Schmücker-Prozeß: VS hörte immer mit

Schmücker-Verfahren um einen Skandal reicher: Prozeßbeteiligte ohne Wissen des Innensenators vom Verfassungsschutz belauscht / Alliierte leisteten Amtshilfe / AL: Der Prozeß ist so nicht mehr führbar  ■  Aus Berlin Vera Gaserow

Berlin (taz) - Der Berliner Verfassungsschutz hat mit Hilfe der Alliierten offenbar noch bis Ende der letzten Woche Prozeßbeteiligte des seit Jahren für Skandale sorgenden Schmücker-Verfahrens überwachen lassen. Eine solche Überwachung schließt die Kontrolle des gesamten Briefverkehrs und das Abhören des Telefons ein.
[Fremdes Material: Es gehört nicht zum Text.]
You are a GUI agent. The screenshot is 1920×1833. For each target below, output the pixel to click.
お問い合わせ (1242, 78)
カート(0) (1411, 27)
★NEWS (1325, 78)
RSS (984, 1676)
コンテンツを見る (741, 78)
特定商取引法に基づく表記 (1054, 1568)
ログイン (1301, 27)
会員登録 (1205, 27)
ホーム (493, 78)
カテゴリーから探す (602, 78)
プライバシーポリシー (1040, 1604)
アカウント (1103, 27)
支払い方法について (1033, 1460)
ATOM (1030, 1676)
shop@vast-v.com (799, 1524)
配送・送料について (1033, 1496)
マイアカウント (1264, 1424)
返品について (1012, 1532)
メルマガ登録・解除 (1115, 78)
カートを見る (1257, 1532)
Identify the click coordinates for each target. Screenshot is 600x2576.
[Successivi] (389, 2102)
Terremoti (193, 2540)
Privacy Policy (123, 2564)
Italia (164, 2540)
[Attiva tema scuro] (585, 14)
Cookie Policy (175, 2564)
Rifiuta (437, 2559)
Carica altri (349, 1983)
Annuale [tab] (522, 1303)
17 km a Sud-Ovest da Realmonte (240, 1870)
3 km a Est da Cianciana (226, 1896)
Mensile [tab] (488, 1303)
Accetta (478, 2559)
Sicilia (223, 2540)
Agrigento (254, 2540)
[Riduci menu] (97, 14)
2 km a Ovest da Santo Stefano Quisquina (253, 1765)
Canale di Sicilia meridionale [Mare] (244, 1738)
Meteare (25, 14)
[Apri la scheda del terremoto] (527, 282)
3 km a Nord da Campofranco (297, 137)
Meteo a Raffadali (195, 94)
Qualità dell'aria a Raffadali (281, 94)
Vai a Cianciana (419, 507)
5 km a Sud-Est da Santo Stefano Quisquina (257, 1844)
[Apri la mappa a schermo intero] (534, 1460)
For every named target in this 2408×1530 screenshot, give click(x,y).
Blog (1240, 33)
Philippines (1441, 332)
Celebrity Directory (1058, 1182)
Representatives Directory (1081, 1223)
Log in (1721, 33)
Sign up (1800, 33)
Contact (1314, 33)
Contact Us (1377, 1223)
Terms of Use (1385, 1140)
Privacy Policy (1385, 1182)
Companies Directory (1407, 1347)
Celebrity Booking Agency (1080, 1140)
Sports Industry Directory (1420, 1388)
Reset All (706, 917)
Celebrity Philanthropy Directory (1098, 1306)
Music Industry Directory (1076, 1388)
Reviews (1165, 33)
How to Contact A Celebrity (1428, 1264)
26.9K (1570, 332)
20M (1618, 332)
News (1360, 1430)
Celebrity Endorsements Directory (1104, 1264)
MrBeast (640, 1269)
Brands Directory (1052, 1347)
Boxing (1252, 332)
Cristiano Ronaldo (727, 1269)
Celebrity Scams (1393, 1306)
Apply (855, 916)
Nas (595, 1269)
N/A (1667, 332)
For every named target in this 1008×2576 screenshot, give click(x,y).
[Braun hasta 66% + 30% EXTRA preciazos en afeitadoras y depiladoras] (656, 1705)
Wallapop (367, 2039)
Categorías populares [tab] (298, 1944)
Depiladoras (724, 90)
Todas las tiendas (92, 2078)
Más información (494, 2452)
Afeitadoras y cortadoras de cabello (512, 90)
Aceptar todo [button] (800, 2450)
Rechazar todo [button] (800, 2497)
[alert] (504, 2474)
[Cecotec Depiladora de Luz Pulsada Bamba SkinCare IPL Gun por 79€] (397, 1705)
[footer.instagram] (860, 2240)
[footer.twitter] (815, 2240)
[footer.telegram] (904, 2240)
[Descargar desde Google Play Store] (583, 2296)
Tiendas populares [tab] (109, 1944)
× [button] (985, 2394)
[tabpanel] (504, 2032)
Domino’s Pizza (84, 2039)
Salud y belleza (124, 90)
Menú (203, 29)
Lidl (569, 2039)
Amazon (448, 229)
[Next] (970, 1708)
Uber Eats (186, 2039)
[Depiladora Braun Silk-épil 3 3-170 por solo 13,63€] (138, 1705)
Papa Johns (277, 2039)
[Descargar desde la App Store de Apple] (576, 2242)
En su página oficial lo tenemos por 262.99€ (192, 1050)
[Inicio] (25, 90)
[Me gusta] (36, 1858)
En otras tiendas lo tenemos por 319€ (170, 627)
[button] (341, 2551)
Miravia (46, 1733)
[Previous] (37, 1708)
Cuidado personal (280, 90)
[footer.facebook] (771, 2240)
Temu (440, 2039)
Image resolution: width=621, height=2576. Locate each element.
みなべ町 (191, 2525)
Dies geschah ohne Wissen des obersten Dienstherren des Verfassungsschutzes, des Berliner Innensenators Pätzold. Gegen wen genau sich diese jahrelange geheime Abhöraktion gerichtet hat, ist bisher noch unklar, da dieser Komplex am Donnerstag nachmittag in dem streng geheimen Teil der Sitzung des Parlamentsauschusses zur Durchleuchtung des Berliner Verfassungsschutzes zur Sprache kam. Aus dem, was bisher bekannt wurde, läßt sich jedoch folgern, daß entweder eine/r der fünf Angeklagten des Schmücker-Verfahrens oder aber einer ihrer Anwälte systematisch überwacht wurde. Innensenator Pätzold hatte am Donnerstag während des öffentlichen Teils der Sitzung des VS-Ausschusses erklärt, es gebe neben dem aufsehenerregenden Einflußversuch eines leitenden Verfassungsschutzbeamten auf den Schmücker-Prozeß einen weiteren „noch schwerer wiegenden Fall“ in diesem Zusammenhang. Näheres wollte Pätzold jedoch wegen der Vertraulichkeit der Sitzung nicht sagen. Gestern berichtete jedoch Springers aus Sicherheitskreisen gewöhnlich gut unterrichtete 'Morgenpost‘, daß es sich dabei um die jahrelange Überwachung einer Person im Zusammenhang mit dem Schmücker-Verfahren handele. Die Abhöraktion habe ohne Wissen Pätzolds bis Ende letzter Woche angedauert. Erst am vergangenen Freitag habe der Innensenator von der Aktion erfahren und sie sofort gestoppt. Die Sache werde für „äußerst skandalträchtig“ gehalten.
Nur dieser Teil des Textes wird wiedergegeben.